Buy Netflix after the streaming giant's post-earnings slide, says Jim Cramer

Business
  • Netflix's post-earnings dip has created an attractive buying point for investors, CNBC's Jim Cramer said Wednesday.
  • Shares of the streaming giant fell 2.17% to close the session at $625.14 apiece.

CNBC's Jim Cramer on Wednesday advised investors to buy shares of Netflix, arguing the stock's post-earnings decline is creating an attractive purchase point.

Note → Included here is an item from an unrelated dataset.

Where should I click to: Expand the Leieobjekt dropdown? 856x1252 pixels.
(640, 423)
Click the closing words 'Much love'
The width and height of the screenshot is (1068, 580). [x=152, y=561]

"When you see Netflix pulling back after a very robust set of numbers and lots of price-target boosts, where management laid out a compelling long-term strategy, you need to look at it as gift … to buy, not sell," the "Mad Money" host said, after the streaming giant closed Wednesday's session down 2.17% at $625.14 per share.

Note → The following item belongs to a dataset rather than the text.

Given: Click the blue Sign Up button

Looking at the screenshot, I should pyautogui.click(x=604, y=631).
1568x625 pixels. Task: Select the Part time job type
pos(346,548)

While Netflix beat Wall Street's estimates on earnings-per share and subscriber additions, Cramer acknowledged the third-quarter results were "not perfect." He pointed to Netflix's cautious guidance for the current period and the fact subscriber additions in the U.S. and Canada were basically flat compared to the year-ago quarter.

"I don't love that the business seems to be topping out in North America, but I prefer to take a glass half full approach, because Netflix is absolutely killing it overseas," Cramer said, describing the company's Tuesday evening report as "a wake-up call for anyone who was sleeping on Netflix's international business."

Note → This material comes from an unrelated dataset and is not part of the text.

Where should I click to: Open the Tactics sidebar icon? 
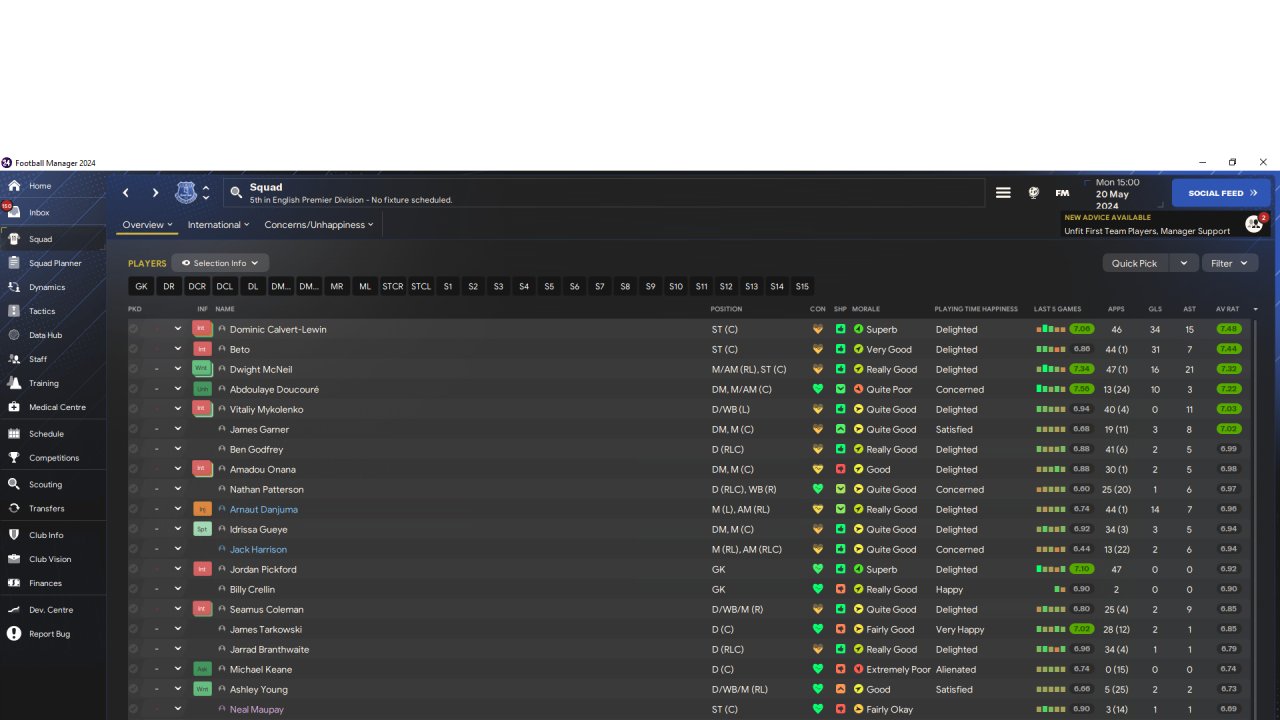(x=14, y=311)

Investors have focused in on subscriber growth as the key metric to evaluate Netflix for more than a decade, Cramer said. However, Cramer said he thinks monetization will be become increasingly important, noting management's plan to grow margins in the years ahead.

Netflix also is pushing into video games, which, if successful, would deliver the company a much larger total addressable market, Cramer said. In addition, the "Mad Money" host said Netflix's merchandizing efforts related to its most popular content, such as the current smash hit "Squid Game," may be worthwhile even if he'd go about it differently.

On the Tuesday earnings call, co-CEO Reed Hastings "mused about how, in three years when the next sensation like 'Squid Game' comes out, the want to have related gaming options as well as consumer products that they could sell right out of the gate," Cramer said, comparing the strategy to Disney. "I like it, but I'd rather have them license it," he said.

Disclosure: Cramer's charitable trust owns shares of Disney.